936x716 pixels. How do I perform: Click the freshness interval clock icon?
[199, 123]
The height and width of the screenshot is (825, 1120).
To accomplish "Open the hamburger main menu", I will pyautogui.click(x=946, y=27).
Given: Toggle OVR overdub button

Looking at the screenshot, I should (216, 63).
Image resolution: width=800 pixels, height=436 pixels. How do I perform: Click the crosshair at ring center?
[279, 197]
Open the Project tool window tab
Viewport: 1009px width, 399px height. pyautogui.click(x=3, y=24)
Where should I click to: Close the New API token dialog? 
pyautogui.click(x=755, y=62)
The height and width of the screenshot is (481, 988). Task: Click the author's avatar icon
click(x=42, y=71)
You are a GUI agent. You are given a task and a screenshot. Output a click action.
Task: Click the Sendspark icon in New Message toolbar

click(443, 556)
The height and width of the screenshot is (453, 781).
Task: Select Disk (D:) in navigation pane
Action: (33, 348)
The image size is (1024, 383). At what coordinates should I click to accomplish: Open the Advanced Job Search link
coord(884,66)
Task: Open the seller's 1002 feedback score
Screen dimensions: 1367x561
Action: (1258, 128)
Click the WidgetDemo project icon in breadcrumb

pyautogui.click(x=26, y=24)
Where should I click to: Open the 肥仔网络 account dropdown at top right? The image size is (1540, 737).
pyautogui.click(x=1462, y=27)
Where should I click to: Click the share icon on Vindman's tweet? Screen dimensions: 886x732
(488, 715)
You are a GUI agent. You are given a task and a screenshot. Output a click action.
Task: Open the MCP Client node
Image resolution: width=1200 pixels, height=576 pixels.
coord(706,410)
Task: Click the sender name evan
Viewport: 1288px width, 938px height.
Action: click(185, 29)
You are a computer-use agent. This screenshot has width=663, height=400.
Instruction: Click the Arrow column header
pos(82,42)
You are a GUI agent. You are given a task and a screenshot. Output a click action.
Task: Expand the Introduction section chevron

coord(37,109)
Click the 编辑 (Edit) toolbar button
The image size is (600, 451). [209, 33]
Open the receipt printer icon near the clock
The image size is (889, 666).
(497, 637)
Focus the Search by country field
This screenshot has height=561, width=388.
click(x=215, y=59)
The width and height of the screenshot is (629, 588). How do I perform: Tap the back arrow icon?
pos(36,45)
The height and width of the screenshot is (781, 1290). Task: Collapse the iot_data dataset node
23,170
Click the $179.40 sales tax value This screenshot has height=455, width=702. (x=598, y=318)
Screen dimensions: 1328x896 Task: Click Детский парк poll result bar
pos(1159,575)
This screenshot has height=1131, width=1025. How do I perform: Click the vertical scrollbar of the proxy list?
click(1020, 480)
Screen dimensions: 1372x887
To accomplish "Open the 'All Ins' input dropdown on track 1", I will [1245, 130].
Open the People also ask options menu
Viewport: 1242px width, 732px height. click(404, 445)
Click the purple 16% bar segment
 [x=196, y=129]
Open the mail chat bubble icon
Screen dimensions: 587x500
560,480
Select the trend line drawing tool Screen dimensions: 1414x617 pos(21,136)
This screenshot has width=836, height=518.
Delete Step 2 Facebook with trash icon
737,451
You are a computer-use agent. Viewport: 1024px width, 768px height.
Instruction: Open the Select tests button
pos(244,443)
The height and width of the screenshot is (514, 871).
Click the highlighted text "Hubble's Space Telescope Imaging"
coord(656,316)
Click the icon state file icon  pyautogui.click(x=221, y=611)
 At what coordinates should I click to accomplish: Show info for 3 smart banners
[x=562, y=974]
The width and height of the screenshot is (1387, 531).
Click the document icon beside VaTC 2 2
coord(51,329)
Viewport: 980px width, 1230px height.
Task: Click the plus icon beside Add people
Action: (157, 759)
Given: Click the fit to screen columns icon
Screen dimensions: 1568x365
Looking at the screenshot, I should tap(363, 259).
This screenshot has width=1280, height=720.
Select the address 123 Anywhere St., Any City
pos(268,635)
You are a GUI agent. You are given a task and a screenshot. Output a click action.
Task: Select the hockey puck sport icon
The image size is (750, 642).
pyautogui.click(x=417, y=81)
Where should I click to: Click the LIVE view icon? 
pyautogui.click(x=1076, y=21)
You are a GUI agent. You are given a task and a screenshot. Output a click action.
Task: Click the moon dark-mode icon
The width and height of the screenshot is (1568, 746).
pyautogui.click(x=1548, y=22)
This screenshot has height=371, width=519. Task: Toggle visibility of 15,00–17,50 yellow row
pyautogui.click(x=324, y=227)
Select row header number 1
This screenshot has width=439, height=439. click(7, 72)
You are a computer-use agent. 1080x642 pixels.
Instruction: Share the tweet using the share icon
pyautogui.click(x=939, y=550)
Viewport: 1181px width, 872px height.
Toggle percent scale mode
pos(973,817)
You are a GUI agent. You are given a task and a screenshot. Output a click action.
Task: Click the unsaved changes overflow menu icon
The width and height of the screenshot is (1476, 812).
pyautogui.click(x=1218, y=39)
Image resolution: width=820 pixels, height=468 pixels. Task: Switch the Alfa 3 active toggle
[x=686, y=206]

- - - - -

▶ _What is being asked_
Work through the material above. Then report how many of its lines contain "will", and only that.

▶ _Answer for the task_
2